Les grands événements sportifs comme la Coupe d’Afrique des Nations (CAN) permettent d’accélérer les aménagements et les infrastructures du pays d’accueil. Ainsi, le programme de grands travaux lié à l’organisation de la CAN 2002 au Mali a entraîné la modernisation de l’aéroport de Bamako, l’aménagement de routes, l’amélioration des réseaux téléphoniques, de télécommunications et de transports publics (Augustin, 2010). Les évaluations concernant l’impact des grandes compétitions sportives restent cependant mitigées. Certaines considèrent, par exemple, que la majorité des stades construits pour la Coupe du monde de football 2010 en Afrique du Sud sont « sous-utilisés et porteurs d’un legs socio-économique nuisible aux villes candidates » (Dalle-Vedove, 2015). Pour que le sport puisse jouer pleinement son rôle de catalyseur économique, social et urbain, il est donc primordial de penser la viabilité des installations sportives sur le long terme et d’en planifier l’usage post-événementiel.

 

Développer les activités génératrices de revenus

Les grands événements sportifs se profilant sur le sol africain comme les Jeux Africains 2023 au Ghana, les Championnats du monde de cyclisme sur route 2025 organisés pour la première fois sur le continent (Maroc ou Rwanda) et les Jeux Olympiques de la Jeunesse de Dakar 2026 sont autant d’opportunités pour aménager le territoire. Plusieurs initiatives semblent envisager ce potentiel de mutation sous le prisme de l’inclusivité et de la durabilité. Parmi ces projets novateurs, le complexe sportif Dakar Diamniadio Sports City (DDSC) souhaite répondre aux exigences du sport d’élite comme aux besoins des sportifs amateurs. A terme, DDSC comprendra un hôtel grand standing, des résidences sportives, des restaurants et devrait accroitre l’attractivité touristique de la ville. Inauguré en 2019, le Kigali Arena est désormais le plus grand site multisports d’Afrique de l’Est. Conçu pour contribuer au rayonnement économique et sportif du Rwanda, le complexe désire pérenniser ses installations pour les populations locales. Le stade, qui abritera la phase finale de la saison inaugurale de la Basketball Africa League et le tournoi Afrobasket 2021, héberge plusieurs restaurants, un centre de fitness et organisera des événements culturels.
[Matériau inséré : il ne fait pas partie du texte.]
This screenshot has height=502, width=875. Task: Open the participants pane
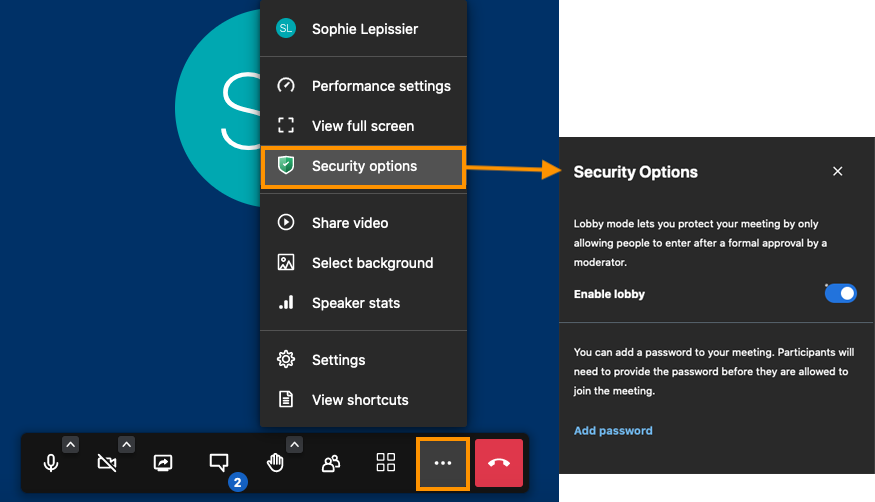pos(331,463)
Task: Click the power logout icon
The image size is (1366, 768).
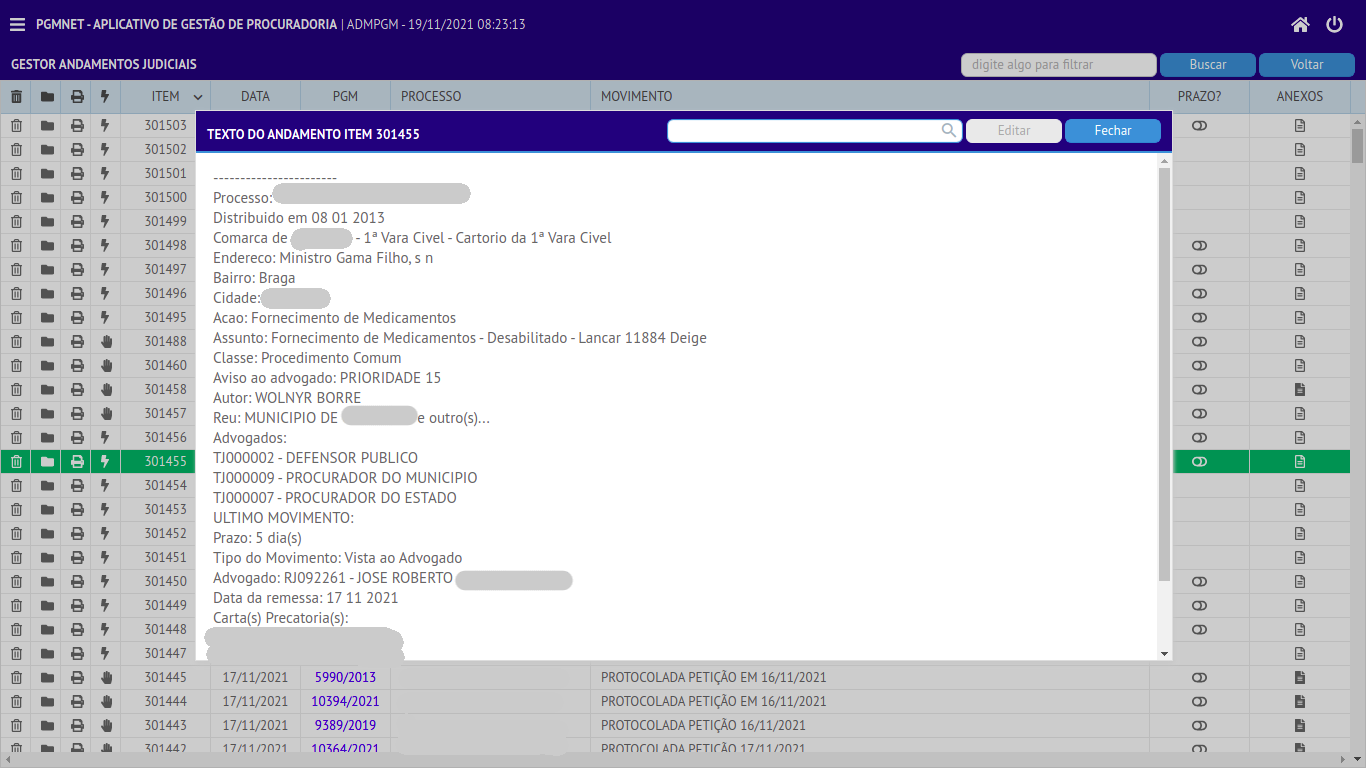Action: pos(1334,25)
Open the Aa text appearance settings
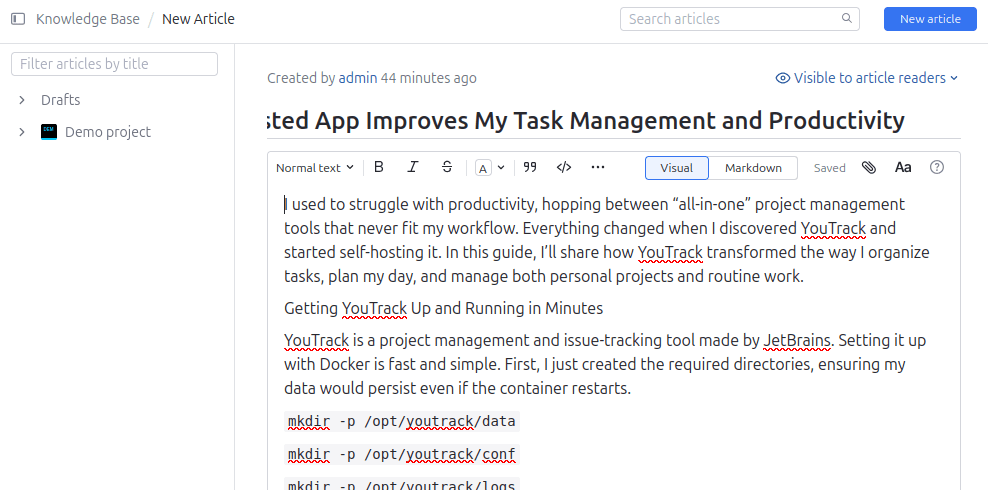This screenshot has width=988, height=490. point(903,168)
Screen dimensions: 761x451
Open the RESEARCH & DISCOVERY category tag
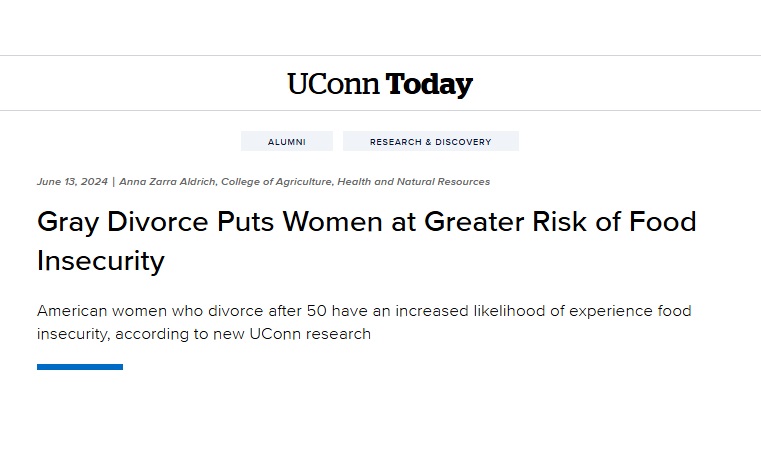(x=430, y=141)
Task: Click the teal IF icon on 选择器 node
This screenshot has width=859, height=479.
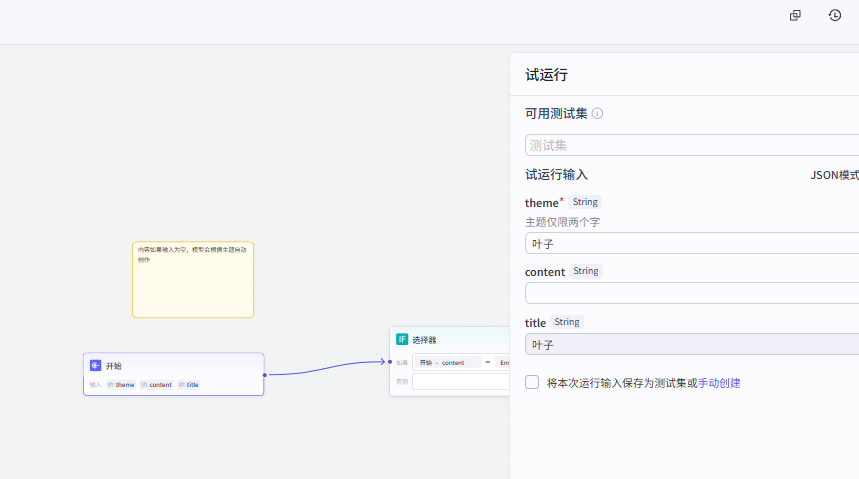Action: (402, 339)
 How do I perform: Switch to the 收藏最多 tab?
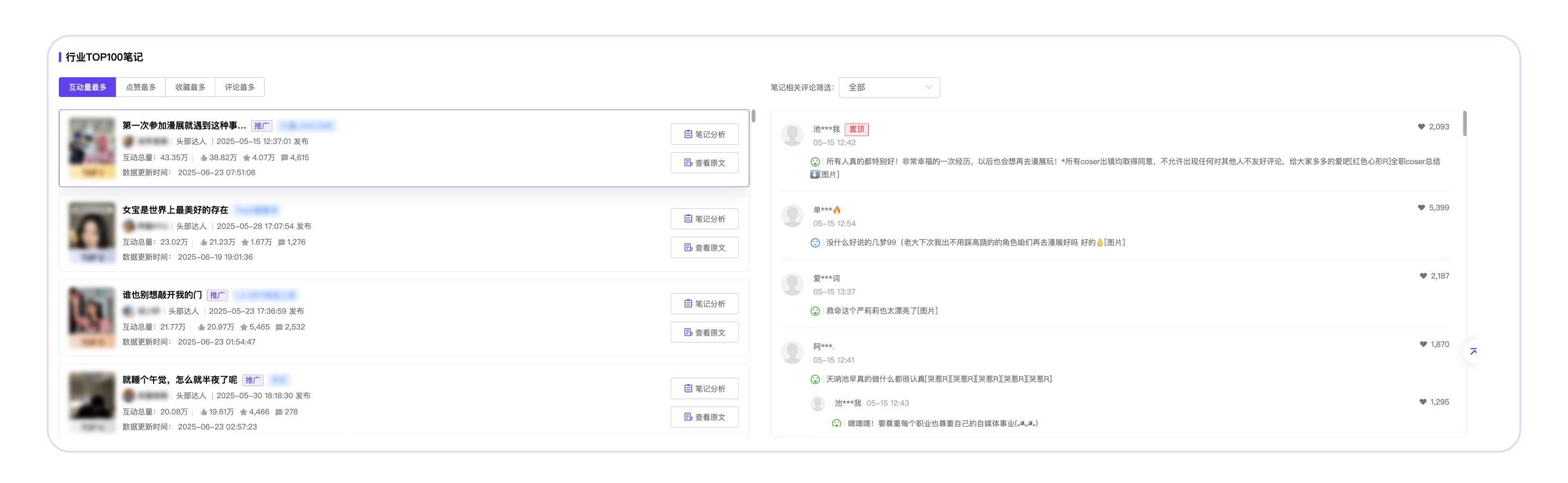tap(190, 87)
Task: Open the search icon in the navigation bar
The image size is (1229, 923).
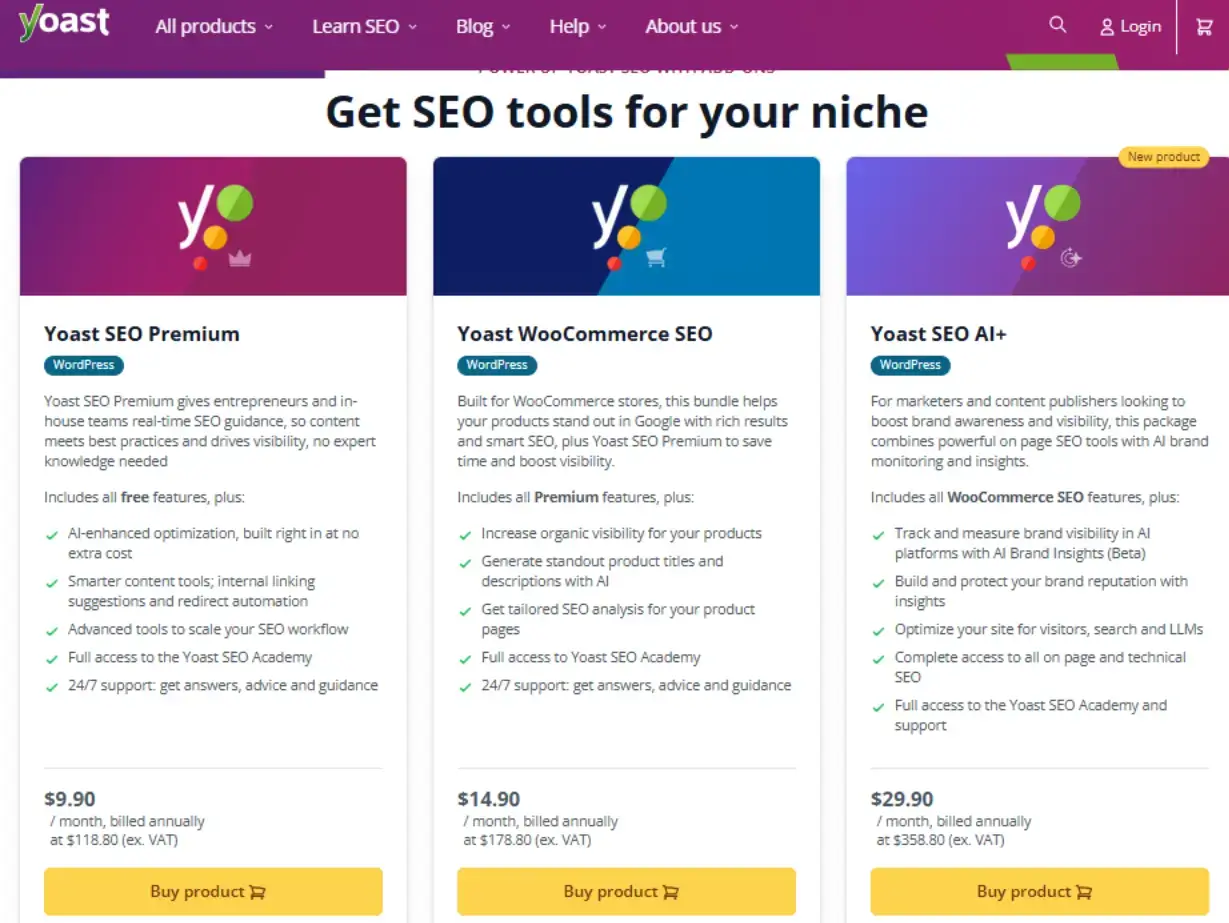Action: pos(1057,25)
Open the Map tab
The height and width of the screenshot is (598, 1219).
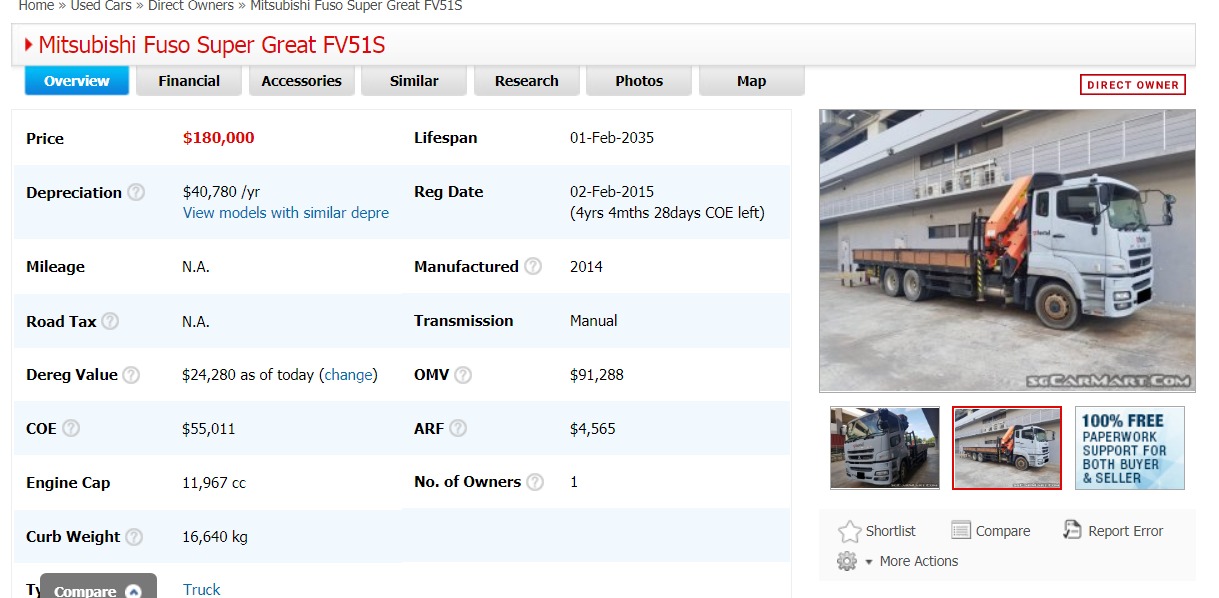tap(751, 81)
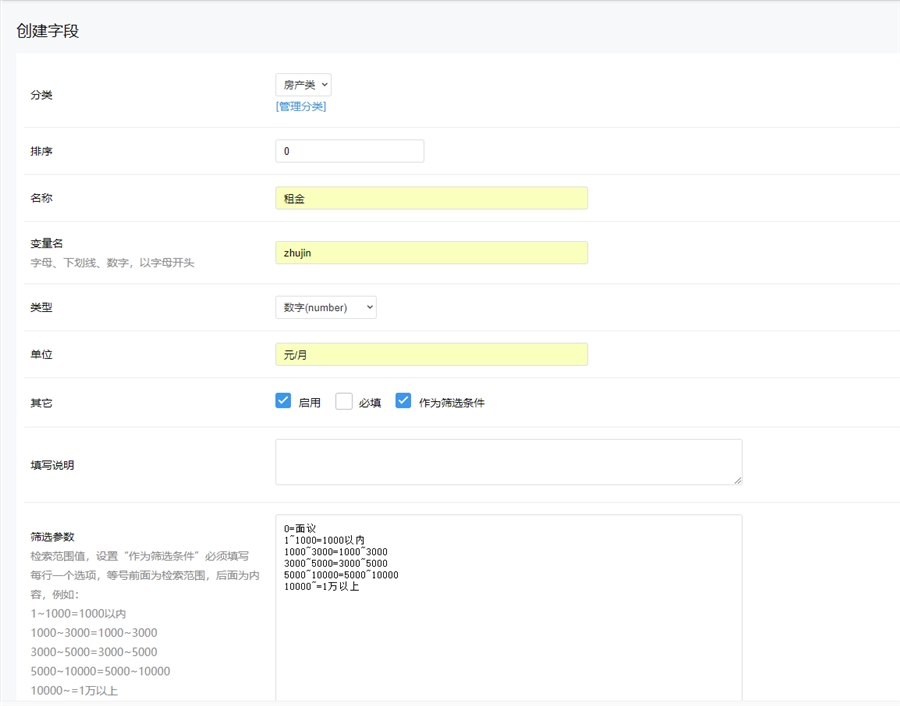Click the 创建字段 page heading
900x706 pixels.
[48, 31]

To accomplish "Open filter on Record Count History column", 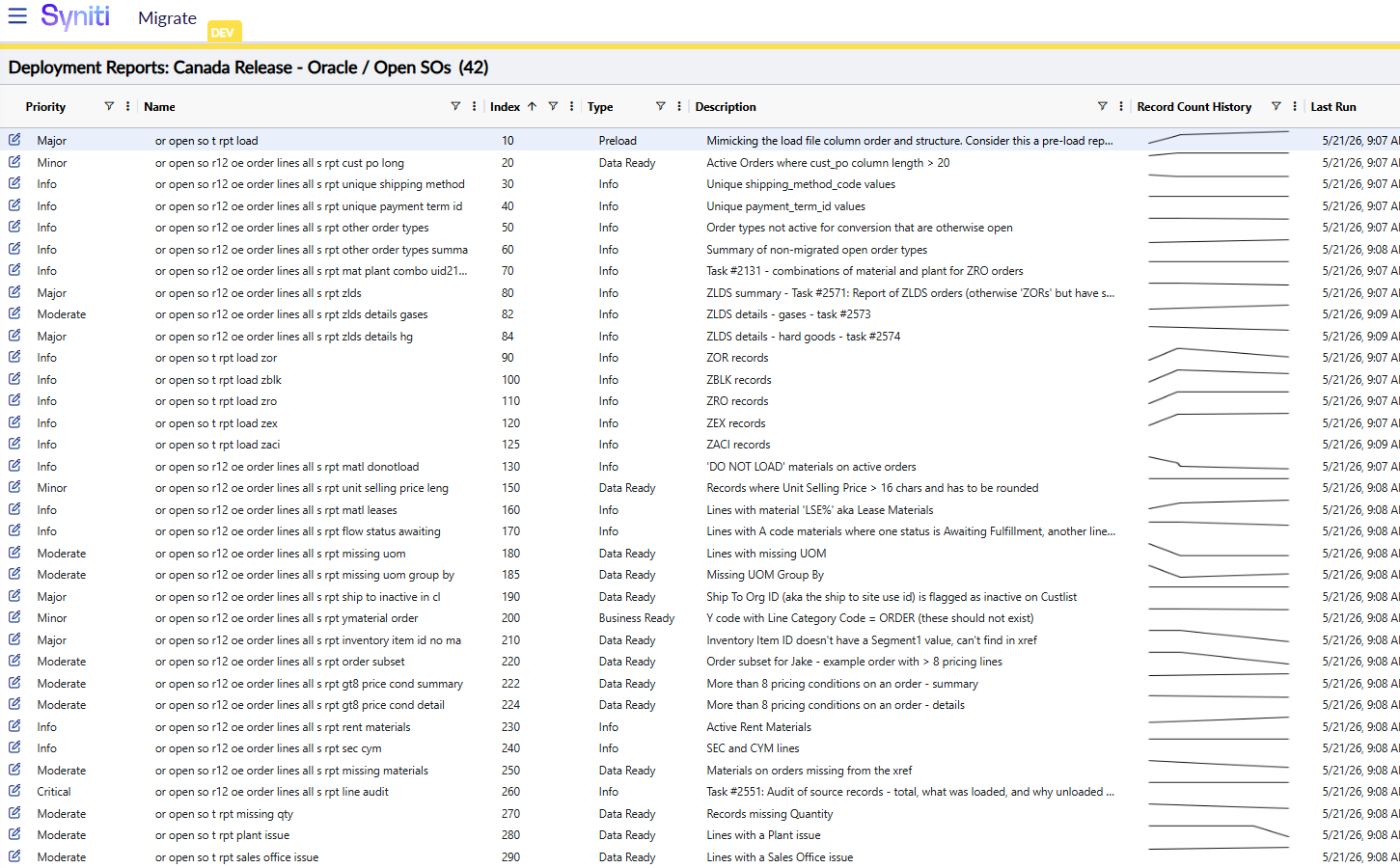I will pos(1276,106).
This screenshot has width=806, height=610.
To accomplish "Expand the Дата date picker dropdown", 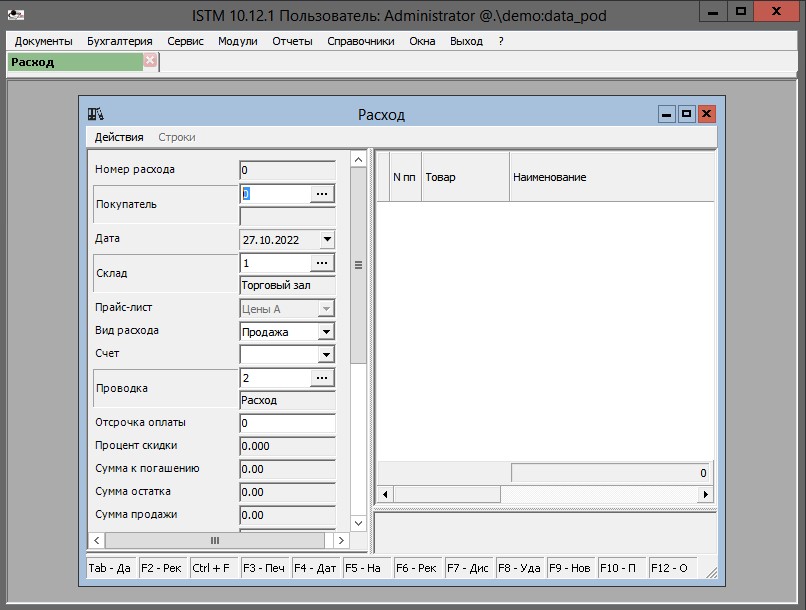I will pos(326,240).
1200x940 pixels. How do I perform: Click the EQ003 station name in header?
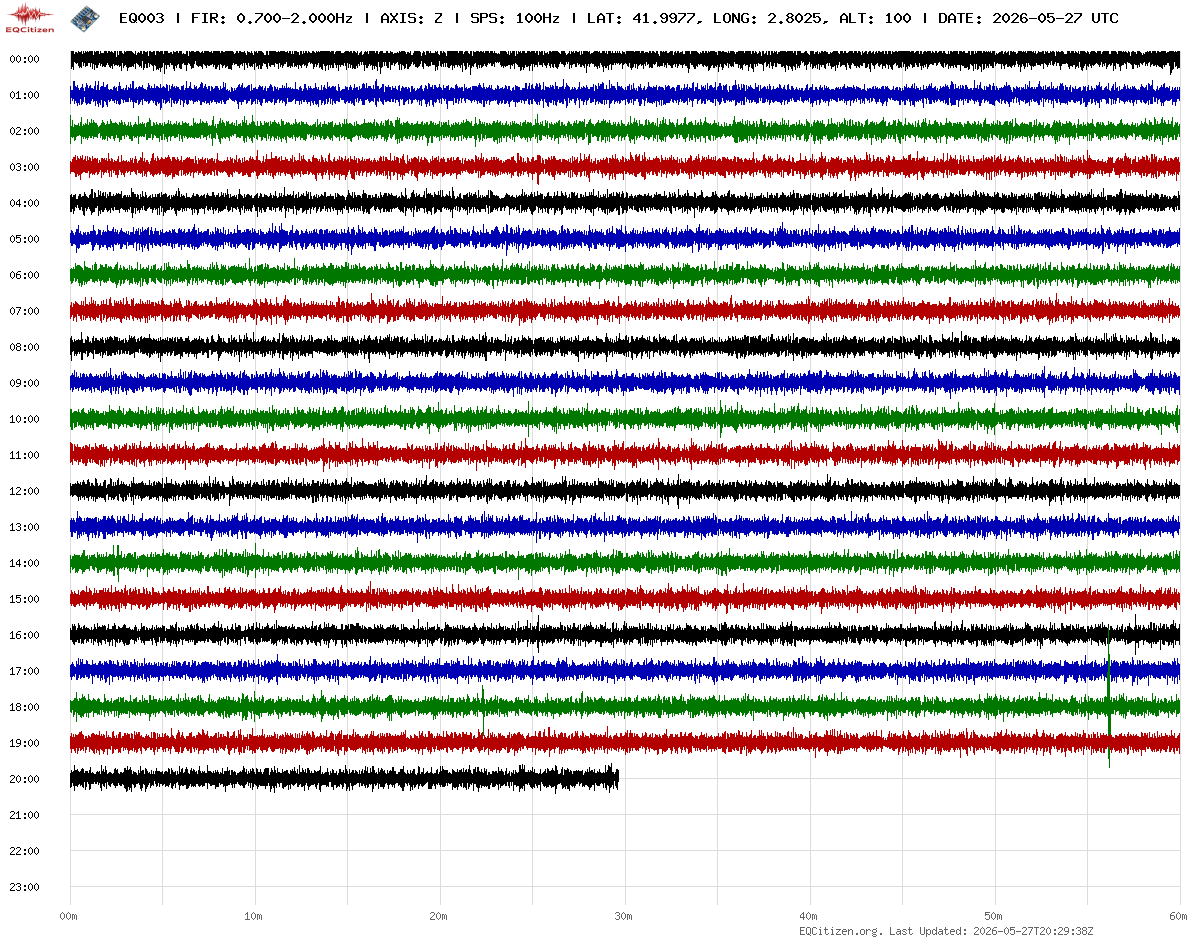pos(141,18)
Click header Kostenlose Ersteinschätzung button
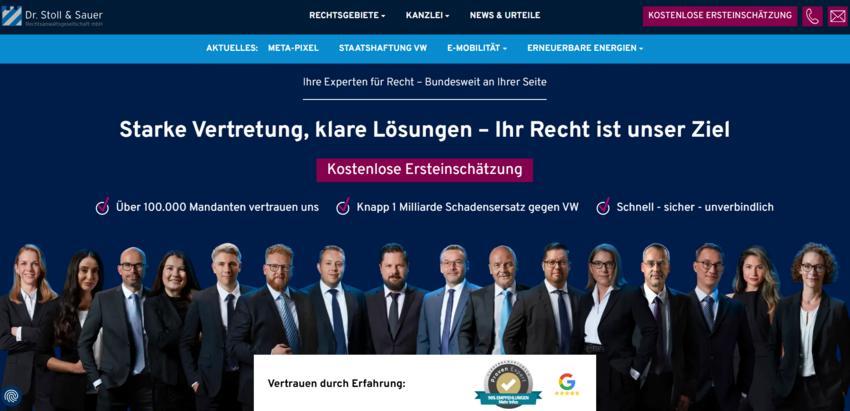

En Côte d’Ivoire, l’Agora de Koumassi propose depuis 2019 une pratique sportive diversifiée. Ce complexe socio-sportif au service de la jeunesse ivoirienne accueille aussi des résidences d’artistes, des offres de formations et valorise l’entrepreneuriat solidaire et local. 90 agoras devraient être déployées prochainement dans tout le pays. Afin de démocratiser l’accès au sport, Sport for Social Change Network (SSCN) collabore depuis 2017 avec les services de la ville de Johannesburg pour organiser dans les parcs du centre-ville des activités sportives et récréatives.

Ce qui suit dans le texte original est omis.